# DOCUMENT SEGMENT
* start *

# some of my tanks



## firepisser8104 (Dec 7, 2004)

hey all again, here are a few more of my tank setups i just took pics of, some arent that good

"fluffy" saying hi to the camera
View attachment 46336

the boys
View attachment 46337

closer view
View attachment 46338

one of my hujetas
View attachment 46339

Fluffy and if you look close you can see itchy and scratchy, the two eels poking out of the sand
View attachment 46340

arnt they cute, 2 3.5" hujetas, the thirs is camera shy, LOL
View attachment 46341

the boys again
View attachment 46342


I'll take more pics of my other 4 tanks later this week, hopefully i will get my discus tank setup soon so i can take pics of them too!! let me know what you think of these.


----------



## rbp 4 135 (Mar 2, 2004)

nice pics, espically fluffy


----------



## syd (Nov 6, 2004)

i hear that fish ( i 4got the name dragon/violet goby?) is a filter feeder and dosent have a high success rate in captivity


----------



## firepisser8104 (Dec 7, 2004)

if had mine for a few months, they last a few years if you take care of them, but yes its a dragon fish aka violet goby!! mines awsome and has a personality


----------



## lemmywinks (Jan 25, 2004)

I like the hujetas


----------



## beans (Dec 7, 2004)

i had a dragon fish but the lil buddy died i had one for about 5 months


----------



## air*force*one (Mar 5, 2004)

i wish i still had my hujeta


----------



## Fido (May 21, 2003)

fluffy scares me...i like the Ps


----------



## jan (Apr 24, 2004)

You've got quite an impressive collection. I really love those gars


----------



## Ries (Mar 20, 2004)

haha nice pics


----------

* end *

# SET EXERCISE 1
Please substitute "Command" for "Instruction" in the rows, from the first row down through the line containing "will (x=99, y=106).", and give those lines back with nothing else changed.
The fish tank thread and the rows that come after it are unrelated material.

# Text and element pointing records
* start *

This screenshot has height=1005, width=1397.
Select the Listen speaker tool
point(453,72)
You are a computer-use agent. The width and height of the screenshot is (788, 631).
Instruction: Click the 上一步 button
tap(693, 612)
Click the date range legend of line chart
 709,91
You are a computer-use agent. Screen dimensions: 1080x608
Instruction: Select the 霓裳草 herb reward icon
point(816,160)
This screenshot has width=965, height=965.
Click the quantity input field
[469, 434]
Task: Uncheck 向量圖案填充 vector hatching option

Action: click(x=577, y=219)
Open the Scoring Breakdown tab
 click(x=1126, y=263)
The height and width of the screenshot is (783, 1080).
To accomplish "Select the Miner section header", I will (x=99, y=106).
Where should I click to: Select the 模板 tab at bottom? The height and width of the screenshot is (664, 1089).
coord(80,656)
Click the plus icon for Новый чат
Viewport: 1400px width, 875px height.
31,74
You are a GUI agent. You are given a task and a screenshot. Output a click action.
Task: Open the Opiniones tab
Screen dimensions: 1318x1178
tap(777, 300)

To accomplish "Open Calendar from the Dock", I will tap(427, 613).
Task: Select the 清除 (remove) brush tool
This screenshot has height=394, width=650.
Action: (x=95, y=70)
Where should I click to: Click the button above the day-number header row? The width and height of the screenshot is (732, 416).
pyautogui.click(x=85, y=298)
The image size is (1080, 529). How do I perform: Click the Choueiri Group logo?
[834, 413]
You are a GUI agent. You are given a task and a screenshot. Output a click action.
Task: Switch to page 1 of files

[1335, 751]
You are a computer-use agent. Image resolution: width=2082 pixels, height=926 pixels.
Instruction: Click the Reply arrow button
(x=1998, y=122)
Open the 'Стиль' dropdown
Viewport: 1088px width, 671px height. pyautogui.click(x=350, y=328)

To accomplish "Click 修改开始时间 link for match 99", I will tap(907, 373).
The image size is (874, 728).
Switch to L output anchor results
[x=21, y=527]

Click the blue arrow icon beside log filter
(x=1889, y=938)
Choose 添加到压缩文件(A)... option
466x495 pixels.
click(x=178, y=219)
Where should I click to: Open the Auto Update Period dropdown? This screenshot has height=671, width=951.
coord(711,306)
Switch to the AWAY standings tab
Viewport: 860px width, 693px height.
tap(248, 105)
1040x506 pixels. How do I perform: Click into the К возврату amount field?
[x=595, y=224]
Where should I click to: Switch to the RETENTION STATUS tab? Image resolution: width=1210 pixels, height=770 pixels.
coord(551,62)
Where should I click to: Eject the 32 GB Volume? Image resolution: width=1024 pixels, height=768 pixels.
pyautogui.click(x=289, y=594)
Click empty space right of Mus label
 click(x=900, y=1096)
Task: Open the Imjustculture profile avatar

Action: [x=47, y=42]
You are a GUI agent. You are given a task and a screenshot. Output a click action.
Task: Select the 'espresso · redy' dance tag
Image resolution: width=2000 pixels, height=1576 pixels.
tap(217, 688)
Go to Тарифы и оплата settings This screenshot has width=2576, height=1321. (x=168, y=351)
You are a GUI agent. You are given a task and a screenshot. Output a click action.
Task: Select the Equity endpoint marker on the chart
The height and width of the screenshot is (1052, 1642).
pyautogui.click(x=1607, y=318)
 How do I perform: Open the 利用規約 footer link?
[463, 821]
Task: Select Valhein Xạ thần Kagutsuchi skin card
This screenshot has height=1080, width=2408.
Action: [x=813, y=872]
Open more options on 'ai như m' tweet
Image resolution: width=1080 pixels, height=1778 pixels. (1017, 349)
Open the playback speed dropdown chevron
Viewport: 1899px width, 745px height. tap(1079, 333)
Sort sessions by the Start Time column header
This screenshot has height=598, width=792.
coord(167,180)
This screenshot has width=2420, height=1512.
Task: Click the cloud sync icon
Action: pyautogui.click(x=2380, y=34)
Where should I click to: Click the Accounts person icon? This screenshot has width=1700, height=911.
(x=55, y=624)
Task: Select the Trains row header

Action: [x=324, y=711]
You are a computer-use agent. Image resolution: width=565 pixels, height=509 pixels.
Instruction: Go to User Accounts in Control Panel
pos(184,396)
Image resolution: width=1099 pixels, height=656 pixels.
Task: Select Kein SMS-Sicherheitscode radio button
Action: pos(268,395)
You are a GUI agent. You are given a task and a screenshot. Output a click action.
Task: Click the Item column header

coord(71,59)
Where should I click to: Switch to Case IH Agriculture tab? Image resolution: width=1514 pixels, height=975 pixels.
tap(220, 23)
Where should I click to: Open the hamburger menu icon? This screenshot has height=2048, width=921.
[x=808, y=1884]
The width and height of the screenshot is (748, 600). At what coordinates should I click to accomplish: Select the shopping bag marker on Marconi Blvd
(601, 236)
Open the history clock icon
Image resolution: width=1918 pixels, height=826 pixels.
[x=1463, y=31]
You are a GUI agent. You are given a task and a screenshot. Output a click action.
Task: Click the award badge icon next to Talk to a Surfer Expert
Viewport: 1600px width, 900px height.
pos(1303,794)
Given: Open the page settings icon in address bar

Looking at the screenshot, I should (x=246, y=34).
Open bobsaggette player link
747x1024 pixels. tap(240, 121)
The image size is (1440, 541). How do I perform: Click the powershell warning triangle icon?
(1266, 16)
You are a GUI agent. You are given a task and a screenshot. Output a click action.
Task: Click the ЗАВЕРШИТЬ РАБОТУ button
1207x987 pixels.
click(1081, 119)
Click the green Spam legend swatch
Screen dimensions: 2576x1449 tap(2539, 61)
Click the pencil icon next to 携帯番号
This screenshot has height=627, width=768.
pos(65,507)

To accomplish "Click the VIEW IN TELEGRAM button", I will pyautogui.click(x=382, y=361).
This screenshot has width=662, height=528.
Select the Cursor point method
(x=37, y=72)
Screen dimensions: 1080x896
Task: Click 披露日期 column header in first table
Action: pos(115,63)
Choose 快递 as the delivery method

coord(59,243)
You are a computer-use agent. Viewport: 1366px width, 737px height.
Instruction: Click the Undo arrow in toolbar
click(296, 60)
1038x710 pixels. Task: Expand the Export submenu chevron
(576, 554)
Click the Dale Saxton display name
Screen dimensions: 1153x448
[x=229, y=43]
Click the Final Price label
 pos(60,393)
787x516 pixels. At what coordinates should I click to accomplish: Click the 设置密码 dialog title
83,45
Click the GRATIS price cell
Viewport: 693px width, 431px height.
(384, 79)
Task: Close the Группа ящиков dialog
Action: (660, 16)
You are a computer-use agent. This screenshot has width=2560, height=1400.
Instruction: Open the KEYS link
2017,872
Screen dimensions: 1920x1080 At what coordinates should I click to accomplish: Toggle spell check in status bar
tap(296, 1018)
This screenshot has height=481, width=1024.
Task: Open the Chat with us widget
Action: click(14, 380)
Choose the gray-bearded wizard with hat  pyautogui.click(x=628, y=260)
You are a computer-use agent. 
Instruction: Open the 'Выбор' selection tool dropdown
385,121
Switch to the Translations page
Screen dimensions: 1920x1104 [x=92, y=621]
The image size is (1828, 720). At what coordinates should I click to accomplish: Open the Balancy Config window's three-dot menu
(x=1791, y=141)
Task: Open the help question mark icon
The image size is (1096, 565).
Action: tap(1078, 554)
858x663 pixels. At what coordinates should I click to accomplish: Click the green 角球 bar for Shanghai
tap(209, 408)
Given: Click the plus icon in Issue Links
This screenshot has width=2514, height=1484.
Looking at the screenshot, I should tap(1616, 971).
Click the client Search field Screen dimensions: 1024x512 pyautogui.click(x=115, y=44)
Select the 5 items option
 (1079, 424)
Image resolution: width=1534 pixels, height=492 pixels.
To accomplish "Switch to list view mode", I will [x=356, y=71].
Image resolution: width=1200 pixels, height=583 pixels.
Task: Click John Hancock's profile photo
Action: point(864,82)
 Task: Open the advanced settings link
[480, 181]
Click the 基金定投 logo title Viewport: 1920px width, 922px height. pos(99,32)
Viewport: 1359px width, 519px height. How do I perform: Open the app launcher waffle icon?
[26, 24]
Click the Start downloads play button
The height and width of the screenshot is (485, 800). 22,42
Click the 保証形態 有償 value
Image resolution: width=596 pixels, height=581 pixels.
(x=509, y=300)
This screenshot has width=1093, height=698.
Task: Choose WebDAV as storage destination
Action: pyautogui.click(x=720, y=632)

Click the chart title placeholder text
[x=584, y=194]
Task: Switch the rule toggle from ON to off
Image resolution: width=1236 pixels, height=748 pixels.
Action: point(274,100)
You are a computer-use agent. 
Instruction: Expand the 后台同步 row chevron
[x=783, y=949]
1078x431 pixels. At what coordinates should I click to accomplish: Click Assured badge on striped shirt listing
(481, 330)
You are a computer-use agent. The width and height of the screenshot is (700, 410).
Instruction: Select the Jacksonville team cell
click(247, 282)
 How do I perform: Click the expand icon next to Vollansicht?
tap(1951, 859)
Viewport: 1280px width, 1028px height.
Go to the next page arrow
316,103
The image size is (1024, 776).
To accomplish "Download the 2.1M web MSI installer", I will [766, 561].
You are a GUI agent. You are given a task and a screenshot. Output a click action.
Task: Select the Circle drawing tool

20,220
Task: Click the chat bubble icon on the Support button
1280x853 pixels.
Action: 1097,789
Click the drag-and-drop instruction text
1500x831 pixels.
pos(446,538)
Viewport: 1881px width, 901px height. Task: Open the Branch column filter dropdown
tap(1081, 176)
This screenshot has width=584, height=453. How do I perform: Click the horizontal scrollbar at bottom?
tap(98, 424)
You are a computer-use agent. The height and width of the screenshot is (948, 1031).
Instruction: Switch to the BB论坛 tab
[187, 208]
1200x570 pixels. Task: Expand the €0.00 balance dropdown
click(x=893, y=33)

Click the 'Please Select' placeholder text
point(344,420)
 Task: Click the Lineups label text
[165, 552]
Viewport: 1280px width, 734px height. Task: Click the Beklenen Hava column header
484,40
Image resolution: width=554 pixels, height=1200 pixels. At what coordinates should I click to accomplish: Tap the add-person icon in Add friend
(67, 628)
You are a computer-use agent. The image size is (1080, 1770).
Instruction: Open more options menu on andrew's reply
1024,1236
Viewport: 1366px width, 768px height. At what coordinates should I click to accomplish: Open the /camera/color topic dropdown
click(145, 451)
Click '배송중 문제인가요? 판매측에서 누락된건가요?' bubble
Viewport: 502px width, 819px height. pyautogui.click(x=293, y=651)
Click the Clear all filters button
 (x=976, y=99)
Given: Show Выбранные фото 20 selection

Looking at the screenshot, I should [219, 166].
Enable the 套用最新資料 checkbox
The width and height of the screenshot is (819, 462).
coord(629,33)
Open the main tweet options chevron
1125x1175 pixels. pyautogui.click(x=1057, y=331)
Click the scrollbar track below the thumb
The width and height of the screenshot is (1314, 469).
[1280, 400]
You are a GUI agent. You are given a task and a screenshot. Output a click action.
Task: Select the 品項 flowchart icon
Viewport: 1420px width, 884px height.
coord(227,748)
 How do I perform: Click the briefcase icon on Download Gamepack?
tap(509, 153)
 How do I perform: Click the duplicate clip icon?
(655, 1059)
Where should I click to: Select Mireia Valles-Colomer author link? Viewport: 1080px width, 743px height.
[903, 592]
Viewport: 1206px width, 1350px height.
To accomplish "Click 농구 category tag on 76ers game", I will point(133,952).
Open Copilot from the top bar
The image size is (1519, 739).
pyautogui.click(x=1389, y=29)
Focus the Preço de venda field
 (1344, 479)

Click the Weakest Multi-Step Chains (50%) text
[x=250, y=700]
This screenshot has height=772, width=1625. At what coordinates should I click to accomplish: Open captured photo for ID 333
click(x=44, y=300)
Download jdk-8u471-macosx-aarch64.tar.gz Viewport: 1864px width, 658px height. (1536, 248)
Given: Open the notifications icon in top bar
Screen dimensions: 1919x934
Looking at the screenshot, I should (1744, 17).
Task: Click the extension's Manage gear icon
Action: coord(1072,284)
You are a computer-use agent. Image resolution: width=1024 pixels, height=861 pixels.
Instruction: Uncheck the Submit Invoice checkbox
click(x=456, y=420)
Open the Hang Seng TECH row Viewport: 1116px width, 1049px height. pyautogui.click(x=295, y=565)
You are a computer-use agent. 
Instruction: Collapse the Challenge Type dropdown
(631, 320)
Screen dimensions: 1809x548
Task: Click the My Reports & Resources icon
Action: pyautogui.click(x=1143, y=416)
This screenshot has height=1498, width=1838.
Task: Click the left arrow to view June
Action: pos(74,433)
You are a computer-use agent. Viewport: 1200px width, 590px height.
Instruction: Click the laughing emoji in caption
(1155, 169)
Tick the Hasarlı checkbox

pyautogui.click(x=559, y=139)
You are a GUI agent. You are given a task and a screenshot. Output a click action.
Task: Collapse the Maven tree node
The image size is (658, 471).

* end *

# SET EXERCISE 2
Retype the fish tank thread in full, word for word.

# WRITTEN SOLUTION 1
This screenshot has height=1005, width=1397.
Select the Listen speaker tool
point(453,72)
You are a computer-use agent. The width and height of the screenshot is (788, 631).
Command: Click the 上一步 button
tap(693, 612)
Click the date range legend of line chart
 709,91
You are a computer-use agent. Screen dimensions: 1080x608
Command: Select the 霓裳草 herb reward icon
point(816,160)
This screenshot has width=965, height=965.
Click the quantity input field
[469, 434]
Task: Uncheck 向量圖案填充 vector hatching option

Action: click(x=577, y=219)
Open the Scoring Breakdown tab
 click(x=1126, y=263)
The height and width of the screenshot is (783, 1080).
To accomplish "Select the Miner section header", I will (x=99, y=106).

# WRITTEN SOLUTION 2
# some of my tanks



## firepisser8104 (Dec 7, 2004)

hey all again, here are a few more of my tank setups i just took pics of, some arent that good

"fluffy" saying hi to the camera
View attachment 46336

the boys
View attachment 46337

closer view
View attachment 46338

one of my hujetas
View attachment 46339

Fluffy and if you look close you can see itchy and scratchy, the two eels poking out of the sand
View attachment 46340

arnt they cute, 2 3.5" hujetas, the thirs is camera shy, LOL
View attachment 46341

the boys again
View attachment 46342


I'll take more pics of my other 4 tanks later this week, hopefully i will get my discus tank setup soon so i can take pics of them too!! let me know what you think of these.


----------



## rbp 4 135 (Mar 2, 2004)

nice pics, espically fluffy


----------



## syd (Nov 6, 2004)

i hear that fish ( i 4got the name dragon/violet goby?) is a filter feeder and dosent have a high success rate in captivity


----------



## firepisser8104 (Dec 7, 2004)

if had mine for a few months, they last a few years if you take care of them, but yes its a dragon fish aka violet goby!! mines awsome and has a personality


----------



## lemmywinks (Jan 25, 2004)

I like the hujetas


----------



## beans (Dec 7, 2004)

i had a dragon fish but the lil buddy died i had one for about 5 months


----------



## air*force*one (Mar 5, 2004)

i wish i still had my hujeta


----------



## Fido (May 21, 2003)

fluffy scares me...i like the Ps


----------



## jan (Apr 24, 2004)

You've got quite an impressive collection. I really love those gars


----------



## Ries (Mar 20, 2004)

haha nice pics


----------